CAP Theorem in System Design
Overview
CAP Theorem states that in a distributed system, it is impossible to simultaneously provide more than two out of the following three guarantees: Consistency (C), Availability (A), and Partition Tolerance (P). In modern distributed architectures, network partitions are inevitable, making Partition Tolerance a mandatory requirement. Therefore, architects must primarily choose between Consistency and Availability during a network failure.
Key Insights
1. The Core Trade-off (C vs A)
Since Partition Tolerance (P) is a given in distributed systems, the decision-making process simplifies to:
- CP (Consistency + Partition Tolerance): The system returns an error or time-out if it cannot guarantee the most recent data. Preferred when data accuracy is critical.
- AP (Availability + Partition Tolerance): The system always returns a response, even if the data is stale.

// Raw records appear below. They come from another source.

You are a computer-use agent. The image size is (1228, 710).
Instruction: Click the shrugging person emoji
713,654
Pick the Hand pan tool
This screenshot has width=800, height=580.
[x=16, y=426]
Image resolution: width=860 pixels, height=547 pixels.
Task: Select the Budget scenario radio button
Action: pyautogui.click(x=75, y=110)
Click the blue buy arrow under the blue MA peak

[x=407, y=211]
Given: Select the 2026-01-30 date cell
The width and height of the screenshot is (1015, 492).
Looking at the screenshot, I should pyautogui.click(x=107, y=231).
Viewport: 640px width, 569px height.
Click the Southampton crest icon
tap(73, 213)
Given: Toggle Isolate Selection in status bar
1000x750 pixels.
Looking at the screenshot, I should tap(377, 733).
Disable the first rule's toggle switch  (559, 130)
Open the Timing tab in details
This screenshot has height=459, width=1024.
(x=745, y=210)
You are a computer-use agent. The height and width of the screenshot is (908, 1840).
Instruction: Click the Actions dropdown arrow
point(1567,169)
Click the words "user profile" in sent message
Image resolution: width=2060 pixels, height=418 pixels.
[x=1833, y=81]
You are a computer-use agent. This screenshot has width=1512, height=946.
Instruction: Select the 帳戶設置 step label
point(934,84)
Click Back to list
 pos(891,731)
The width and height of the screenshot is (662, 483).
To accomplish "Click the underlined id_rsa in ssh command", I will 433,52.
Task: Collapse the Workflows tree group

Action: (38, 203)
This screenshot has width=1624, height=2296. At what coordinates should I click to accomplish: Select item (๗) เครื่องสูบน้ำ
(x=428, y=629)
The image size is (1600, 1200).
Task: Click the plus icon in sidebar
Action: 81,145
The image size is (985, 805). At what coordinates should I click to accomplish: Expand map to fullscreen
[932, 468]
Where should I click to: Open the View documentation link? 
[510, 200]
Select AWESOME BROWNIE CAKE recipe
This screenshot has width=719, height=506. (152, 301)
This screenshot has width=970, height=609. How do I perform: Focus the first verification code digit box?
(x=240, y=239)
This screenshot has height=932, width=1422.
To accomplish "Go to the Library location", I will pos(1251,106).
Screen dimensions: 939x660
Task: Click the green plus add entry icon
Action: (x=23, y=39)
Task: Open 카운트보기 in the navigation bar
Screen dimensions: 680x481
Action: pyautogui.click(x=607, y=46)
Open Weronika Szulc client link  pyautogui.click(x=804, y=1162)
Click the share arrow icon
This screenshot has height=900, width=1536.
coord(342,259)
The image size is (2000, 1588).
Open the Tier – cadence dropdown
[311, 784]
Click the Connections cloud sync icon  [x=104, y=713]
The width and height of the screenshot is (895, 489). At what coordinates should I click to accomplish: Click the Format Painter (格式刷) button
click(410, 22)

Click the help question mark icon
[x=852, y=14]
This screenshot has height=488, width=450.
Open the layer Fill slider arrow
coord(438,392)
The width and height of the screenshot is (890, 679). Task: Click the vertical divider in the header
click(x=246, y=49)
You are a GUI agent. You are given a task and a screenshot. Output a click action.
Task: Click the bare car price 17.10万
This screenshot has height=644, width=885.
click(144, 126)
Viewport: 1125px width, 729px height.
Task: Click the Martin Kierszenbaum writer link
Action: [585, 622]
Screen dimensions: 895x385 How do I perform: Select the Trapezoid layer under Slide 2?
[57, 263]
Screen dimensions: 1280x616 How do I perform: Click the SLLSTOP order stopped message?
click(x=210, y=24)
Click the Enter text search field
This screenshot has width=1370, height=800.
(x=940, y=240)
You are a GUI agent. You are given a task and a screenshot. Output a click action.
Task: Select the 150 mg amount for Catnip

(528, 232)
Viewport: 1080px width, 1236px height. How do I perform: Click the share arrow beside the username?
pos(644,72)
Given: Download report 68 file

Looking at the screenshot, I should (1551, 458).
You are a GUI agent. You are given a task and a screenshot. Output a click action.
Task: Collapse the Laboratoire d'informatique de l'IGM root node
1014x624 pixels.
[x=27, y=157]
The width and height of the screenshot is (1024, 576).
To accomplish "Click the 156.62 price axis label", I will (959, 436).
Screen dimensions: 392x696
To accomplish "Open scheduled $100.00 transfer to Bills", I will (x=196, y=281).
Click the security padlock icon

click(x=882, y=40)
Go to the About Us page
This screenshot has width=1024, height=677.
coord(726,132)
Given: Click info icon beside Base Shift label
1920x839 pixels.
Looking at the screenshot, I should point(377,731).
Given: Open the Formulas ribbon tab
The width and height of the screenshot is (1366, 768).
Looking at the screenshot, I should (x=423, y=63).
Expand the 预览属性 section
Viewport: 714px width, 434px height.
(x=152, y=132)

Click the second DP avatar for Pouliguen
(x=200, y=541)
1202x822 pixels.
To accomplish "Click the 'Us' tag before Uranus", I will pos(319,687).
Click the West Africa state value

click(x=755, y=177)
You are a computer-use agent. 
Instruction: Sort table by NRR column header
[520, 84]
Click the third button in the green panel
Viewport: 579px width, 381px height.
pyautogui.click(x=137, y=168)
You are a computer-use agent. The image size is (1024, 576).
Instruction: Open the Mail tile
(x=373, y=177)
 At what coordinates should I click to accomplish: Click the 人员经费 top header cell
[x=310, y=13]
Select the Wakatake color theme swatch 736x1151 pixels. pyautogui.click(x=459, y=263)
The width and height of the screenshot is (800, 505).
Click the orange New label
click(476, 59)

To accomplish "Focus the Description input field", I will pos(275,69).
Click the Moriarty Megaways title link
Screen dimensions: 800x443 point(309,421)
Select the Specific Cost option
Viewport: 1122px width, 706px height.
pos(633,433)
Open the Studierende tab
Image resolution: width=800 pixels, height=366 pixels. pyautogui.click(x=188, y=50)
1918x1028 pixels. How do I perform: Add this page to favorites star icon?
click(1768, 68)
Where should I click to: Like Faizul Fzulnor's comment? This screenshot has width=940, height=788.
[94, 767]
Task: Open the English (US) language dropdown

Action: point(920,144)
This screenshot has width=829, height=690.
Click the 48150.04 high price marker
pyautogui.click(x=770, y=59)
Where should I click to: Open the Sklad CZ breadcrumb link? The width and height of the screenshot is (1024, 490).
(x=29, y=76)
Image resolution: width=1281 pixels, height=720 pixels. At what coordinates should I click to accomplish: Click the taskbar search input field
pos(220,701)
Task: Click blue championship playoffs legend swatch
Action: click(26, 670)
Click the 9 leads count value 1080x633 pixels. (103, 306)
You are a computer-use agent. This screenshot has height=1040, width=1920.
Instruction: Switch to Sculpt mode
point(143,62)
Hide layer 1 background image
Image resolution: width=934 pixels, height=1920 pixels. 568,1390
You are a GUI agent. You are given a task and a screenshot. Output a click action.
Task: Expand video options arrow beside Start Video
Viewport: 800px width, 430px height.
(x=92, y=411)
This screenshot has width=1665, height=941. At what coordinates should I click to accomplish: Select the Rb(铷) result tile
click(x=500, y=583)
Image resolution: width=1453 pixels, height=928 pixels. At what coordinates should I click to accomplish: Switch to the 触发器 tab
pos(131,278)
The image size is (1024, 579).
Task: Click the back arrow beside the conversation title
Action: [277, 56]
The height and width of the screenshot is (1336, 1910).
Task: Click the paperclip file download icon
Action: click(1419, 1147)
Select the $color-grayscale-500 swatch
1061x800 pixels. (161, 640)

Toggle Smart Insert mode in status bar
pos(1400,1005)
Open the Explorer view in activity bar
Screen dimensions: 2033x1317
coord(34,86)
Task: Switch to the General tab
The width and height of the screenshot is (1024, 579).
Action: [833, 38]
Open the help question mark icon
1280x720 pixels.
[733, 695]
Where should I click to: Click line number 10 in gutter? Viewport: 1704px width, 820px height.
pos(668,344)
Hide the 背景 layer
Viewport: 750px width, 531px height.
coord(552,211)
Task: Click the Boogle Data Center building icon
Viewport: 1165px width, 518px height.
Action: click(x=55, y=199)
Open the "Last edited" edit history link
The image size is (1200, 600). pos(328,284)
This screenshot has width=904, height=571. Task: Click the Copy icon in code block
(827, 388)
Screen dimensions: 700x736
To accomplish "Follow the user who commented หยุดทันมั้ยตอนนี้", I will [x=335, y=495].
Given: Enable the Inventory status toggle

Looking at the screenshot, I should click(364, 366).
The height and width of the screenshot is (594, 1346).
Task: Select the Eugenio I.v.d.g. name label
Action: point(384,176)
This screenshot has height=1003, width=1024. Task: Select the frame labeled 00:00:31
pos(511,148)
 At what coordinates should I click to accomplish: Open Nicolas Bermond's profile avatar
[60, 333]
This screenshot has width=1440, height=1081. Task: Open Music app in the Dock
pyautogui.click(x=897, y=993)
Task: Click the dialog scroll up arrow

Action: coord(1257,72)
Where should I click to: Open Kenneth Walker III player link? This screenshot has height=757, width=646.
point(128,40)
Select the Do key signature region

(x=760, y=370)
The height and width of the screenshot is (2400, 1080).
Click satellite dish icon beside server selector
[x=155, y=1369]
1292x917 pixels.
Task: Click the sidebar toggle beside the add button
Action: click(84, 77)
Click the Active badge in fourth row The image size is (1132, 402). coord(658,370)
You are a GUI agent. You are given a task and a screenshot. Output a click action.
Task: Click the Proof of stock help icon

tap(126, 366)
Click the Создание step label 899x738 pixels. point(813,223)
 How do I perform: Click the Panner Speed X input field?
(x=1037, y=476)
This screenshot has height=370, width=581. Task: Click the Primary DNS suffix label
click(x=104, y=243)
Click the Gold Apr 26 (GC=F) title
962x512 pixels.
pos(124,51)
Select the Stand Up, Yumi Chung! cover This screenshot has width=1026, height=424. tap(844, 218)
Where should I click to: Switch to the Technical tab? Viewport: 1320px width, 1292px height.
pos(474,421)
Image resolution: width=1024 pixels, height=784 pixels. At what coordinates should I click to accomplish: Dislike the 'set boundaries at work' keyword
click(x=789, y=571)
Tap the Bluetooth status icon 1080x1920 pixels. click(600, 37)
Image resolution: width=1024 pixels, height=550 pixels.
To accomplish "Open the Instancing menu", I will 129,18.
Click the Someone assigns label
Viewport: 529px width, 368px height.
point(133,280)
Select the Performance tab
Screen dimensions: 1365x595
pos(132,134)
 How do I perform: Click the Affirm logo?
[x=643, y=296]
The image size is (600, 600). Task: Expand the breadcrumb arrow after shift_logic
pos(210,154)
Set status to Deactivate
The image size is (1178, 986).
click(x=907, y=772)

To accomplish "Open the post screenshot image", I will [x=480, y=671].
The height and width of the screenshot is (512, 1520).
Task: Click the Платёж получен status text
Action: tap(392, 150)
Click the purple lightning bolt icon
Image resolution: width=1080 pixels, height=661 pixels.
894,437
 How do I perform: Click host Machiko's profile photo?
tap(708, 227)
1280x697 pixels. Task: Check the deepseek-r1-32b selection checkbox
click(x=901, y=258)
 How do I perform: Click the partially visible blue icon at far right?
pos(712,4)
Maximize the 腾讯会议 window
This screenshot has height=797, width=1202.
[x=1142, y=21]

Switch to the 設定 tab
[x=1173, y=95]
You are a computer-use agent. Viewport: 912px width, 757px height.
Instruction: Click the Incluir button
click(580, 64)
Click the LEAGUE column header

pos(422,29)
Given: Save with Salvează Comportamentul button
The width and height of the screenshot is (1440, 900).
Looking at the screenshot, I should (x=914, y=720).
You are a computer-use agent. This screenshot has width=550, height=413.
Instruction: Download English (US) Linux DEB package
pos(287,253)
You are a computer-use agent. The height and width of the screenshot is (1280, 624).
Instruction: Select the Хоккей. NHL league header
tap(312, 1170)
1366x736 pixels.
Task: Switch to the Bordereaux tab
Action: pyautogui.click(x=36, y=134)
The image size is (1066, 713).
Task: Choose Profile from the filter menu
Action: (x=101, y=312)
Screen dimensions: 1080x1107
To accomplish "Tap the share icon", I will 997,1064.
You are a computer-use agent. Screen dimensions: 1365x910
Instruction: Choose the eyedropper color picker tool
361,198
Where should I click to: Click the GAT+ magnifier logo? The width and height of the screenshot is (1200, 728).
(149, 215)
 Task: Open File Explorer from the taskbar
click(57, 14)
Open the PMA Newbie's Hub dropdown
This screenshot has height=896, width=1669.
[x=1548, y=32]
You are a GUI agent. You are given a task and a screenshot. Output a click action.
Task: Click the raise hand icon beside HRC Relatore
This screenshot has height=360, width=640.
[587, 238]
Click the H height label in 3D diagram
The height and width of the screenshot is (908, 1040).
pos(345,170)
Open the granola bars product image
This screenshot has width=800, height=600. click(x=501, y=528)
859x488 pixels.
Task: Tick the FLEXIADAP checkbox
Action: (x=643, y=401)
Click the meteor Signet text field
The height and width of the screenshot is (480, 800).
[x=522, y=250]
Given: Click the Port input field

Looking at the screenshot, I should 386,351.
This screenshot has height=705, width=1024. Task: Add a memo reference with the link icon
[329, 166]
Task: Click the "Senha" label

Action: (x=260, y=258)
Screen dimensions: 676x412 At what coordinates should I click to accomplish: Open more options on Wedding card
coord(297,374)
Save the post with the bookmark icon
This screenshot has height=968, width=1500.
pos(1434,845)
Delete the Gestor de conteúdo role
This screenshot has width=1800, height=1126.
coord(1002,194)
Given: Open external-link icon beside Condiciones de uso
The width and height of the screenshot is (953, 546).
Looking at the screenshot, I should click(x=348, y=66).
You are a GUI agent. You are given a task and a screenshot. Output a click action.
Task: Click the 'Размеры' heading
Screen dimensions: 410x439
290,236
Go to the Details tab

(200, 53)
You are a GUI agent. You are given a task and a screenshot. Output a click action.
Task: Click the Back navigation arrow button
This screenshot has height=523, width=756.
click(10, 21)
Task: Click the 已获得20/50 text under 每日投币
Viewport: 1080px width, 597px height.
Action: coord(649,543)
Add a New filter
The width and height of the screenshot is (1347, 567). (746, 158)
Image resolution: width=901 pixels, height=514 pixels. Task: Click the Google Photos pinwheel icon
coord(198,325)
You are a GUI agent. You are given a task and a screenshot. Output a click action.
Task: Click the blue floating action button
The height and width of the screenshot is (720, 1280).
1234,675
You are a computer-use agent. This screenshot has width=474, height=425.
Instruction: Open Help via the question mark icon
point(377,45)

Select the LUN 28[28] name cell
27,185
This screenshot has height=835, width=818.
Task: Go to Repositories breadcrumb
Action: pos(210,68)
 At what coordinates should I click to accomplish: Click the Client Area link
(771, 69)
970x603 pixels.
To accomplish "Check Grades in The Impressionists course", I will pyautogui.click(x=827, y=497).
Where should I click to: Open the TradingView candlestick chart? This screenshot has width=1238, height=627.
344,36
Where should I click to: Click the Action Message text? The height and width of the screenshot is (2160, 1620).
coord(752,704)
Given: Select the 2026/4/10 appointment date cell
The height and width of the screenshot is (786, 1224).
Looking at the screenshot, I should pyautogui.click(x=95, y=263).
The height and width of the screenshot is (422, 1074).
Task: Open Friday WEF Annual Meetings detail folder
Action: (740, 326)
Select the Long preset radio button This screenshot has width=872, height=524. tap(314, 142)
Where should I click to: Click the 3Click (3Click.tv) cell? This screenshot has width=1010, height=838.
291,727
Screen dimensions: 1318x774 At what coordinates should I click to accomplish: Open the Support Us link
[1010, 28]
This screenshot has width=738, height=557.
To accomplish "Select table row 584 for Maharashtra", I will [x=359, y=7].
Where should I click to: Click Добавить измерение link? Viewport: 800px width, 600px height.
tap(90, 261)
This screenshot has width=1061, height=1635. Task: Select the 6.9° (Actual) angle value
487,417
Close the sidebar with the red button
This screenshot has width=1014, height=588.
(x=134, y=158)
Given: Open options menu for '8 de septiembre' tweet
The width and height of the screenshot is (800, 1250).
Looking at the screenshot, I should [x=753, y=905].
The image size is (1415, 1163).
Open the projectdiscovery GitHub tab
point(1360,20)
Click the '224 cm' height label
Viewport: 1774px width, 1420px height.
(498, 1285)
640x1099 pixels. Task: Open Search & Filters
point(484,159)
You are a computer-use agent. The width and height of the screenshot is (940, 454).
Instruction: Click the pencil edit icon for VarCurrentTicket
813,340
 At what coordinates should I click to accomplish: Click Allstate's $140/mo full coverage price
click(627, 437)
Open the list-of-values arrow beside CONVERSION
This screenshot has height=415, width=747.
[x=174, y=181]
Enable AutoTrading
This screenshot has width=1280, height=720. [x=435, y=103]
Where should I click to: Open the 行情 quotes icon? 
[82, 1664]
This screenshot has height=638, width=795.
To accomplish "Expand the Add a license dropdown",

Preferred when system uptime is critical.
2. Industry Use Cases
- CP Systems (Accuracy > Uptime):
- Ticket Booking: Avoiding double-booked seats.
- Inventory Systems: Ensuring stock levels are accurate (e.g., Amazon’s last item).
- Financial Systems: Order books and stock trading where the value must be precise.
- AP Systems (Uptime > Accuracy):
- Social Media: Profile updates or post visibility (it’s okay if a post takes seconds to appear to others).
- Content Platforms: Netflix movie descriptions or Yelp reviews.
3. Implementation Strategies
- CP Design: Use distributed transactions, single-node databases (to eliminate propagation lag), or strong consistency modes in SQL/NoSQL (e.g., PostgreSQL, Google Spanner, DynamoDB in strong-consistency mode).
- AP Design: Use multi-replica setups, eventual consistency, and Change Data Capture (CDC) (e.g., Cassandra, standard DynamoDB).
4. Advanced Consistency Levels
Beyond the binary C vs A, systems can implement nuanced consistency levels:
- Causal Consistency: Ensures related events appear in the same order (e.g., a reply to a comment doesn’t appear before the original comment).
- Read-Your-Own-Writes: A user immediately sees their own updates even if other users see stale data for a short period.
- Eventual Consistency: The system will eventually become consistent once the partition is resolved.